Si Dios existe o no, es una pregunta que lleva siglos de debate. Muchos han planteado incluso que jamás habrá pruebas concretas de ello, mientras que otros lo defienden argumentando la fe. Comprobarlo es difícil, pero un sacerdote italiano deberá recurrir a todo su conocimiento y rezos para probar que Jesús, el hijo de Dios, sí vivió.
Luigi Cascioli, ex estudiante de sacerdocio y agrónomo jubilado, quiere pasar a la historia como el “rey de los ateos” y llegar al final del debate. Tal como “abogado del diablo”, decidió hacerlo de la forma más común actualmente: acudir a la justicia.
Cascioli, autor del libro “La Fábula de Cristo”, acusó a la Iglesia Católica con toda su furia del delito de “sustitución de persona”, ya que asegura que la persona que aparece en la Biblia no es Jesús si no que es Juan de Gamala, un judío que se opuso a la ocupación romana en el siglo I de Palestina.

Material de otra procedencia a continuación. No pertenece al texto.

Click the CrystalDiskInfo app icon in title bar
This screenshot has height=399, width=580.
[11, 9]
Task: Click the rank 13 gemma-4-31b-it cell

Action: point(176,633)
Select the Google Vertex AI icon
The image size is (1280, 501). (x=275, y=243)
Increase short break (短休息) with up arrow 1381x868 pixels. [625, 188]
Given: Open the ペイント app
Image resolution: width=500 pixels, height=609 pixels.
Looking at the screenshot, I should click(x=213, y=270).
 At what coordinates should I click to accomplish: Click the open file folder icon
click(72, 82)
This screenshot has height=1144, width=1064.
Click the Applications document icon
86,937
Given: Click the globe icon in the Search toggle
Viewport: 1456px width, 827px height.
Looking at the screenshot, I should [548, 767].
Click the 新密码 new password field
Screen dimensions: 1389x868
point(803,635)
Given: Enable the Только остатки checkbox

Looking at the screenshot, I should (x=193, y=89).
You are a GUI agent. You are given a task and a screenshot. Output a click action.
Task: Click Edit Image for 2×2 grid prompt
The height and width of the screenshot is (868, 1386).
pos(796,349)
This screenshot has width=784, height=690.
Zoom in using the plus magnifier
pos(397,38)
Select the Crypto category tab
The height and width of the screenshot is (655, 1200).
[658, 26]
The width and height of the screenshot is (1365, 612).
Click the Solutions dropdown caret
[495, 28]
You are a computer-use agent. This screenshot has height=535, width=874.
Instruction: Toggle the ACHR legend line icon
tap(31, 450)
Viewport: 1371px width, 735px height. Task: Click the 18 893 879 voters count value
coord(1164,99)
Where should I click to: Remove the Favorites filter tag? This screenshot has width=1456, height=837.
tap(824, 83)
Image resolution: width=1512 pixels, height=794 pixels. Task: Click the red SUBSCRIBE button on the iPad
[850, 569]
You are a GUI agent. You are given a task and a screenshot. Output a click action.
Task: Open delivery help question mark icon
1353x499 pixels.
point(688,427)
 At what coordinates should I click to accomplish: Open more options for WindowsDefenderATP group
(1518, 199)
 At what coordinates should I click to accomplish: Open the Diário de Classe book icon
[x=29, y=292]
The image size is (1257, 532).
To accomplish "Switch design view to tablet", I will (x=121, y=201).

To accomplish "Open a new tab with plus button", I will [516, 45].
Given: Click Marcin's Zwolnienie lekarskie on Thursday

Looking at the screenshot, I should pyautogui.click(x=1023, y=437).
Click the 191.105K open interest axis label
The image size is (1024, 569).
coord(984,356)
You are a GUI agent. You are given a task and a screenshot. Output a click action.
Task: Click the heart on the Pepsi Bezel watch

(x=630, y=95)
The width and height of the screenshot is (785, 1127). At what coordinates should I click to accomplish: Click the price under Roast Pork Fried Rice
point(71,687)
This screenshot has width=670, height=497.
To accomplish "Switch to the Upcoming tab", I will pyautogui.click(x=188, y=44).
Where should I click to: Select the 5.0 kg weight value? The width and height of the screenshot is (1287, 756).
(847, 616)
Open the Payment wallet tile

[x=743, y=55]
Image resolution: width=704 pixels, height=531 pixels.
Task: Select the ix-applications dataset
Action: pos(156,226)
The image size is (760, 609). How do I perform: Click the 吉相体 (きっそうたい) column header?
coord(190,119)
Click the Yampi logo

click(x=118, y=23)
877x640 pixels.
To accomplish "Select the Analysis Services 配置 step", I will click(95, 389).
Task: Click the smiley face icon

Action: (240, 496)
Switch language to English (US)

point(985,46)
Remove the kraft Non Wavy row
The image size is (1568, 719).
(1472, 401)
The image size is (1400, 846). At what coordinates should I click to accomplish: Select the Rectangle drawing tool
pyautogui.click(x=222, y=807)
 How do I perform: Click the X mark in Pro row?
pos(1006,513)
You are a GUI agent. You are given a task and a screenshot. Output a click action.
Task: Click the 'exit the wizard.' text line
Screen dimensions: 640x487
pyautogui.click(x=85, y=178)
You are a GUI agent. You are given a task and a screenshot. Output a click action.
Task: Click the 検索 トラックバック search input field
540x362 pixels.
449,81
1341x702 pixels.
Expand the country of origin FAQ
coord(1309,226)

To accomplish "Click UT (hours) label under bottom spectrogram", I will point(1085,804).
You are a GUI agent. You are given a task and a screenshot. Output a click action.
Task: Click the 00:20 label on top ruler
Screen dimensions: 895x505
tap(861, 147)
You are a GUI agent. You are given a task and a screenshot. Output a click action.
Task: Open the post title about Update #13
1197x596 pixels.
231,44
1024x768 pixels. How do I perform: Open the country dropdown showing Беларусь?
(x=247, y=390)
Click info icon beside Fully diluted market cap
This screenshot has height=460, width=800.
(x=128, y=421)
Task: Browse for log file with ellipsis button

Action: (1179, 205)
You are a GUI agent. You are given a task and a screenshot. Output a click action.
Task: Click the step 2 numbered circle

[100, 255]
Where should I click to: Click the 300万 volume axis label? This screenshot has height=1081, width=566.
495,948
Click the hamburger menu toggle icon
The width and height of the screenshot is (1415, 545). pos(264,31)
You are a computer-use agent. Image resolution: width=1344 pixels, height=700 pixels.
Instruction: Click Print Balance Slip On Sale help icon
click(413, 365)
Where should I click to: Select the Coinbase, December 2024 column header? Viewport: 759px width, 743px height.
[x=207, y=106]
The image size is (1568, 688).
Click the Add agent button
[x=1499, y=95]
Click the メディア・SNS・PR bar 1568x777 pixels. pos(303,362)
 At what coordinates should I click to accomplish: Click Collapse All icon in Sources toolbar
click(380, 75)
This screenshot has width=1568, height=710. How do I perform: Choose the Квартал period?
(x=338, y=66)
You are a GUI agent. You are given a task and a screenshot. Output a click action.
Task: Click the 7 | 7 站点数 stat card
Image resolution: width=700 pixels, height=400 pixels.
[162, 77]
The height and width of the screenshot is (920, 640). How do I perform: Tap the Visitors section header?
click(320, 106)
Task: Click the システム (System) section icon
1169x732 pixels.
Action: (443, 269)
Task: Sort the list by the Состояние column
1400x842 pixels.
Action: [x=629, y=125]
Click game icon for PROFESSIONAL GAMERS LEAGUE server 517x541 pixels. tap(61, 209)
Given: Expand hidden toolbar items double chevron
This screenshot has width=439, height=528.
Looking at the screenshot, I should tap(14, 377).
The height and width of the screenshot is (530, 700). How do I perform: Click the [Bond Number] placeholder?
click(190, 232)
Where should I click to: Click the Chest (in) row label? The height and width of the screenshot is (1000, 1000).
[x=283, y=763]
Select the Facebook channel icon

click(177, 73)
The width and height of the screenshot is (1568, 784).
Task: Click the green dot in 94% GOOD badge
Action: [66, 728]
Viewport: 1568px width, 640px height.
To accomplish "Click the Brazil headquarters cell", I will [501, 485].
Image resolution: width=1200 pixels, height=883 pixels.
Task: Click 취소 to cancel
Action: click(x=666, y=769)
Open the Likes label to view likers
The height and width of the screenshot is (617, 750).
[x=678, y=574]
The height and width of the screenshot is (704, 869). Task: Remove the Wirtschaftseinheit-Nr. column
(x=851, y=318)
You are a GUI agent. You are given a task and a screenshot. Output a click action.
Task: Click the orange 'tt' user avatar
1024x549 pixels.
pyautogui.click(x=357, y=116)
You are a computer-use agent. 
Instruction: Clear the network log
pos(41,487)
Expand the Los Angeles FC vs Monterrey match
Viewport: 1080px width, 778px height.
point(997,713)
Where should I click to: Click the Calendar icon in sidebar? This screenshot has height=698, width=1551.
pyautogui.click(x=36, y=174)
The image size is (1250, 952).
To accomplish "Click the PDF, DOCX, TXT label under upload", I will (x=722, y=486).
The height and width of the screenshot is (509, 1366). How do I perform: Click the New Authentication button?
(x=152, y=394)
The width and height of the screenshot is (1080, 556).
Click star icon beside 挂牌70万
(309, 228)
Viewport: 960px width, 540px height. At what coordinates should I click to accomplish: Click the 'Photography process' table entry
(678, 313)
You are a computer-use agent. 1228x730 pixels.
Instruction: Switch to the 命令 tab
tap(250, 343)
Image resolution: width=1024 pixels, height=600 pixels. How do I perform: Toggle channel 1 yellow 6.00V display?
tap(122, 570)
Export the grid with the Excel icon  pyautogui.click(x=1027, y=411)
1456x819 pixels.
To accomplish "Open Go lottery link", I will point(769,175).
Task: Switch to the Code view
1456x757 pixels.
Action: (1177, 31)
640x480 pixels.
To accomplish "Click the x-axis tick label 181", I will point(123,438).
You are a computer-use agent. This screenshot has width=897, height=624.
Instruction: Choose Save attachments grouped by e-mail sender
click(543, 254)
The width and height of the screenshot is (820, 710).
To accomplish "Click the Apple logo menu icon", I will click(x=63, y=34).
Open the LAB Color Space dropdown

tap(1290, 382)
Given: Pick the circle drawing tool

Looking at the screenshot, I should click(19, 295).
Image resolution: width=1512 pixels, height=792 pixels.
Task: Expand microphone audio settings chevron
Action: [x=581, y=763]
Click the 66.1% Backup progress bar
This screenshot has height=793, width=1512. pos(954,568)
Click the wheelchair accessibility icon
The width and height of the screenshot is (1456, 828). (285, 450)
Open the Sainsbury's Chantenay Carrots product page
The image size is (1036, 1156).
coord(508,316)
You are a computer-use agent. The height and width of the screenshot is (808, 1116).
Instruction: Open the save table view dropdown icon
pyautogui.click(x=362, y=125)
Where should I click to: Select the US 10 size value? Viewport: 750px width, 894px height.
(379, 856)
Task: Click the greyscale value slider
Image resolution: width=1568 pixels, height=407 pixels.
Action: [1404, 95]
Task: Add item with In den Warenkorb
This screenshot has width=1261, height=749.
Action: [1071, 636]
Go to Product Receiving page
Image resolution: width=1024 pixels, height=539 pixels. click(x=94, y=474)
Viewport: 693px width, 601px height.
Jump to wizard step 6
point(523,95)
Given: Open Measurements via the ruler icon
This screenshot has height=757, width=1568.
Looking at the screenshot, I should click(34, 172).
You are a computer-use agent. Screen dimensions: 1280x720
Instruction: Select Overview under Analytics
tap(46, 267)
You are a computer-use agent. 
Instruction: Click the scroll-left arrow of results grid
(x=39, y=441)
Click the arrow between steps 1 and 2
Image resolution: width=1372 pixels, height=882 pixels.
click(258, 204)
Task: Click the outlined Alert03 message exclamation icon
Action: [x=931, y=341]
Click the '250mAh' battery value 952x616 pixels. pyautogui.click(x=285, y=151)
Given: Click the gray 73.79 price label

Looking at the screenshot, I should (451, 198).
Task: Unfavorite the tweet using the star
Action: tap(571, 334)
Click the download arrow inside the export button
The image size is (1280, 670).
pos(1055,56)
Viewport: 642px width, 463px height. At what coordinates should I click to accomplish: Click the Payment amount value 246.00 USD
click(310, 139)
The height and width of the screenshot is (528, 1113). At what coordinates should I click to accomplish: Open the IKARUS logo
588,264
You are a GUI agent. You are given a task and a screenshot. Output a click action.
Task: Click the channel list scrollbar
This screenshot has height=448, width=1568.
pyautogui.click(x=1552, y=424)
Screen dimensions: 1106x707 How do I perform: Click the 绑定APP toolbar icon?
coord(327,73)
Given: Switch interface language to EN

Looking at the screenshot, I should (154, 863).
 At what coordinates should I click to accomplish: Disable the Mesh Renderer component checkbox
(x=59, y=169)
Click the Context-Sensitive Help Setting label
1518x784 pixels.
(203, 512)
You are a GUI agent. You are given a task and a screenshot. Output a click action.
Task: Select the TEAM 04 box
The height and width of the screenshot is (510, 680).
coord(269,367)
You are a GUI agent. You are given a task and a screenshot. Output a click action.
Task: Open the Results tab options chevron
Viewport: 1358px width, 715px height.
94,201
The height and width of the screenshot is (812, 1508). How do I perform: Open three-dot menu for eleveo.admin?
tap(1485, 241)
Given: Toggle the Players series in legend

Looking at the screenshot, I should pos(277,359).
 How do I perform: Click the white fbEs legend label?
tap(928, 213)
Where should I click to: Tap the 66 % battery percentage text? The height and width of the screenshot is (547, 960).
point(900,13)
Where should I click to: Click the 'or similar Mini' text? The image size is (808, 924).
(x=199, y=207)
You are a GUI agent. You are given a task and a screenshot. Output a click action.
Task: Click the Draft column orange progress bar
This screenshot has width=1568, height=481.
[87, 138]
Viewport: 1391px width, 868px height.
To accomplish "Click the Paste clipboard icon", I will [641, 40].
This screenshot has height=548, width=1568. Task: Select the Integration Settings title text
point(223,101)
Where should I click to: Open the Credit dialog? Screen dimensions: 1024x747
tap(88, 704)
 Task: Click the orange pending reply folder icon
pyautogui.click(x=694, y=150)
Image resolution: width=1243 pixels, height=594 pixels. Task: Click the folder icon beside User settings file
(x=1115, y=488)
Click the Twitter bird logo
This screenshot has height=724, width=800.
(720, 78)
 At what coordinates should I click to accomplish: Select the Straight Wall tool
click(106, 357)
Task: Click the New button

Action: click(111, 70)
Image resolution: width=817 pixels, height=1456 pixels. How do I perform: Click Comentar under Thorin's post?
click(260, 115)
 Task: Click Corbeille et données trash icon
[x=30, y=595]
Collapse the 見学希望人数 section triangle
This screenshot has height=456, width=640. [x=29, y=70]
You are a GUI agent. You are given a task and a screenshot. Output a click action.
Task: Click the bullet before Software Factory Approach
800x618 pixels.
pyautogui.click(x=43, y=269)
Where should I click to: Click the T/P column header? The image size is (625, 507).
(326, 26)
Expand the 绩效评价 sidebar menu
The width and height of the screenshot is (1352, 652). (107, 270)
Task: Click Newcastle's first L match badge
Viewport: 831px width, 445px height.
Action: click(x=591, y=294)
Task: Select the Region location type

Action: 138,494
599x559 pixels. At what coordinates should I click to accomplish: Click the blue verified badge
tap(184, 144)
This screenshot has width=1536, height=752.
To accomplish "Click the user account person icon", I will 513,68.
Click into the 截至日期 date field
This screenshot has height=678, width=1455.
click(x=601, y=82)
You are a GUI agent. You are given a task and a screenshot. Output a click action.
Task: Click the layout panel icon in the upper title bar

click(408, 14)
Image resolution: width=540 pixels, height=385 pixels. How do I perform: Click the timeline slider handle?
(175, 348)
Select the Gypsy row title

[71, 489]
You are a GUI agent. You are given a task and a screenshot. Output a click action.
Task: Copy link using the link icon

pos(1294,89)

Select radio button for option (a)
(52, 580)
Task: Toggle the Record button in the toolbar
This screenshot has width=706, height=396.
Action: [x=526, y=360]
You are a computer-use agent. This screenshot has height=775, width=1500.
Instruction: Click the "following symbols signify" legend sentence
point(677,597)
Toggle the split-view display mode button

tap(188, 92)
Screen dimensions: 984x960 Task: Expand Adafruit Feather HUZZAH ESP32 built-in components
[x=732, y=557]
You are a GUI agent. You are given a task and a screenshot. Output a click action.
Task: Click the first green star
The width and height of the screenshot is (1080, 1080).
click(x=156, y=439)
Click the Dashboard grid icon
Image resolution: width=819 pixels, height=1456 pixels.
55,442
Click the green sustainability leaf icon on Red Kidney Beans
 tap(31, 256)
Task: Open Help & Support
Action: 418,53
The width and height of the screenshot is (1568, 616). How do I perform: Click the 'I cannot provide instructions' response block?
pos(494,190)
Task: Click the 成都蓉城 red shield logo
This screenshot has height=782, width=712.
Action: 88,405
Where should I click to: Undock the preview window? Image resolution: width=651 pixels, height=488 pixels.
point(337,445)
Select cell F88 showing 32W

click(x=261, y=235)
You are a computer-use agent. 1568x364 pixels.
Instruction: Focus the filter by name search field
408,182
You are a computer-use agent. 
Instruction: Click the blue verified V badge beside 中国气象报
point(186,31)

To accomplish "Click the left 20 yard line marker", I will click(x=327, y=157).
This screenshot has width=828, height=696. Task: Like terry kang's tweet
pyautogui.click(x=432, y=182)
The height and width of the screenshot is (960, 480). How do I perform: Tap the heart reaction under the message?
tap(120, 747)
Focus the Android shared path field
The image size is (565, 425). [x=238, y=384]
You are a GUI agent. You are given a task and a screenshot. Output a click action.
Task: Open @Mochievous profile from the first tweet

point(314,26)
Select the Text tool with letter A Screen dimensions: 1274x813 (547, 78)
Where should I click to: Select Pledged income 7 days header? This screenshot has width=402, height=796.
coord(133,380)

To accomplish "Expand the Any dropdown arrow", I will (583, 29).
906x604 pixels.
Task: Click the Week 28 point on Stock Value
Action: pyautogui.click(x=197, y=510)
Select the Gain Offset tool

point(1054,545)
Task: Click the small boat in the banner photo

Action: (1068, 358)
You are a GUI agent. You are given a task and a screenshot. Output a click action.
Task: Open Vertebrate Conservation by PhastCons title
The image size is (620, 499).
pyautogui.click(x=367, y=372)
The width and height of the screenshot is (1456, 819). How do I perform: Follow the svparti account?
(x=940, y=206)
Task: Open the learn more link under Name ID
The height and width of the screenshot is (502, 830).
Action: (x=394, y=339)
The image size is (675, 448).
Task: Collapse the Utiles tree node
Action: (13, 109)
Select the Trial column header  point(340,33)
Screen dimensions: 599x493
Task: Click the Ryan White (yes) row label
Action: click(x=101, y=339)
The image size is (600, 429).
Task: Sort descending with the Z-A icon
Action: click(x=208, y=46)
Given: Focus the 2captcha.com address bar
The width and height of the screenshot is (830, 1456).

Pero Cascioli quiso llegar más allá, ya que dijo que la Iglesia Católica es culpable del crimen de “abusar de la creencia popular” planteando como hechos reales aquellos que “no son otra cosa que inventos”.
Es así como un magistrado -al parecer no muy cercano al catolicismo- de la localidad de Viterbo, al norte de Roma, decidió que el caso era admisible y le pidió al sacerdote Enrico Righi comparecer ante el tribunal para que probara la existencia de Jesús.
La disputa surgió cuando el padre Righi contradijo en una publicación de su parroquia los argumentos de Cascioli, quien decidió presentar una demanda ante la justicia.
Según el padre Righi, innumerables textos tanto religiosos como seculares dan testimonio innegable de la existencia de Jesús. “Si Cascioli no ve el sol en el cielo al mediodía no puede demandarme porque yo sí lo veo y él no”, señala el sacerdote.
No obstante, sólo un milagro parará el juicio, porque el padre Righi tendrá que llevarle una foto de Jesucristo o una muestra de ADN a Cascioli, ya que él dice que sólo retirará su demanda si el sacerdote prueba con argumentos “irrefutables” que existió el hijo de Dios.